BEGIN
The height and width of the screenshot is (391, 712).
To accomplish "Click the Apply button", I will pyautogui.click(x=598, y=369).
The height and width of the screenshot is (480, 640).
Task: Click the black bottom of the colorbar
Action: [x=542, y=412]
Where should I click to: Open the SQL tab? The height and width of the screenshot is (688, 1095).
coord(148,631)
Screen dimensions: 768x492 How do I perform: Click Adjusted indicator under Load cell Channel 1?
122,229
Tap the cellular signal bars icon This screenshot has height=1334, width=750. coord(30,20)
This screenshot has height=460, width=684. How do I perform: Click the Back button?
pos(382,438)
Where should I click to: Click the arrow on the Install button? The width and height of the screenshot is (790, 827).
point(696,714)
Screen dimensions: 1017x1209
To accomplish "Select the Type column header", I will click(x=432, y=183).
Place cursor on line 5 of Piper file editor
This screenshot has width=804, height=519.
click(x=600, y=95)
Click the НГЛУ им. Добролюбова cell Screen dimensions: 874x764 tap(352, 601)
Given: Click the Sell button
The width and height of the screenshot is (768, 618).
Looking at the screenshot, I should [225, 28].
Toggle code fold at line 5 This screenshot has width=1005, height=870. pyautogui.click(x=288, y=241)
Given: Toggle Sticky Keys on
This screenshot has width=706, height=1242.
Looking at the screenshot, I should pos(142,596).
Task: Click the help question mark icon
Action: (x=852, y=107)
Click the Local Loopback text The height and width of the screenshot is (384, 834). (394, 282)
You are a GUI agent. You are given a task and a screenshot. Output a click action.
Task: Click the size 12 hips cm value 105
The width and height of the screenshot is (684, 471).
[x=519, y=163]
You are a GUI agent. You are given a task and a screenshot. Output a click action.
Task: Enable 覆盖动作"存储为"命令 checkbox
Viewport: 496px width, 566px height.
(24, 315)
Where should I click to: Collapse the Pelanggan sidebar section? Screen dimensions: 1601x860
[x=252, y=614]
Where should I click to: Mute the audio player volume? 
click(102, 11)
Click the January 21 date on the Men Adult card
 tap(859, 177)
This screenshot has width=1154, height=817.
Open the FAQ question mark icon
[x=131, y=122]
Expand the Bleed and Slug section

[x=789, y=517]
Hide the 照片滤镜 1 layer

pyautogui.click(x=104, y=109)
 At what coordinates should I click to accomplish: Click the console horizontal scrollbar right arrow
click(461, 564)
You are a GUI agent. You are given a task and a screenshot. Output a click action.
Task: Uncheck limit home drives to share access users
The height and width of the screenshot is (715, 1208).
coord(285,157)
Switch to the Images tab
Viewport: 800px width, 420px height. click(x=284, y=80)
END
Directions = Write out the listing exactly, keeping every character.

Completed task =
The height and width of the screenshot is (391, 712).
To accomplish "Click the Apply button", I will pyautogui.click(x=598, y=369).
The height and width of the screenshot is (480, 640).
Task: Click the black bottom of the colorbar
Action: [x=542, y=412]
Where should I click to: Open the SQL tab? The height and width of the screenshot is (688, 1095).
coord(148,631)
Screen dimensions: 768x492 How do I perform: Click Adjusted indicator under Load cell Channel 1?
122,229
Tap the cellular signal bars icon This screenshot has height=1334, width=750. coord(30,20)
This screenshot has height=460, width=684. How do I perform: Click the Back button?
pos(382,438)
Where should I click to: Click the arrow on the Install button? The width and height of the screenshot is (790, 827).
point(696,714)
Screen dimensions: 1017x1209
To accomplish "Select the Type column header", I will click(x=432, y=183).
Place cursor on line 5 of Piper file editor
This screenshot has width=804, height=519.
click(x=600, y=95)
Click the НГЛУ им. Добролюбова cell Screen dimensions: 874x764 tap(352, 601)
Given: Click the Sell button
The width and height of the screenshot is (768, 618).
Looking at the screenshot, I should [225, 28].
Toggle code fold at line 5 This screenshot has width=1005, height=870. pyautogui.click(x=288, y=241)
Given: Toggle Sticky Keys on
This screenshot has width=706, height=1242.
Looking at the screenshot, I should pos(142,596).
Task: Click the help question mark icon
Action: (x=852, y=107)
Click the Local Loopback text The height and width of the screenshot is (384, 834). (394, 282)
You are a GUI agent. You are given a task and a screenshot. Output a click action.
Task: Click the size 12 hips cm value 105
The width and height of the screenshot is (684, 471).
[x=519, y=163]
You are a GUI agent. You are given a task and a screenshot. Output a click action.
Task: Enable 覆盖动作"存储为"命令 checkbox
Viewport: 496px width, 566px height.
(24, 315)
Where should I click to: Collapse the Pelanggan sidebar section? Screen dimensions: 1601x860
[x=252, y=614]
Where should I click to: Mute the audio player volume? 
click(102, 11)
Click the January 21 date on the Men Adult card
 tap(859, 177)
This screenshot has width=1154, height=817.
Open the FAQ question mark icon
[x=131, y=122]
Expand the Bleed and Slug section

[x=789, y=517]
Hide the 照片滤镜 1 layer

pyautogui.click(x=104, y=109)
 At what coordinates should I click to accomplish: Click the console horizontal scrollbar right arrow
click(461, 564)
You are a GUI agent. You are given a task and a screenshot. Output a click action.
Task: Uncheck limit home drives to share access users
The height and width of the screenshot is (715, 1208).
coord(285,157)
Switch to the Images tab
Viewport: 800px width, 420px height. click(x=284, y=80)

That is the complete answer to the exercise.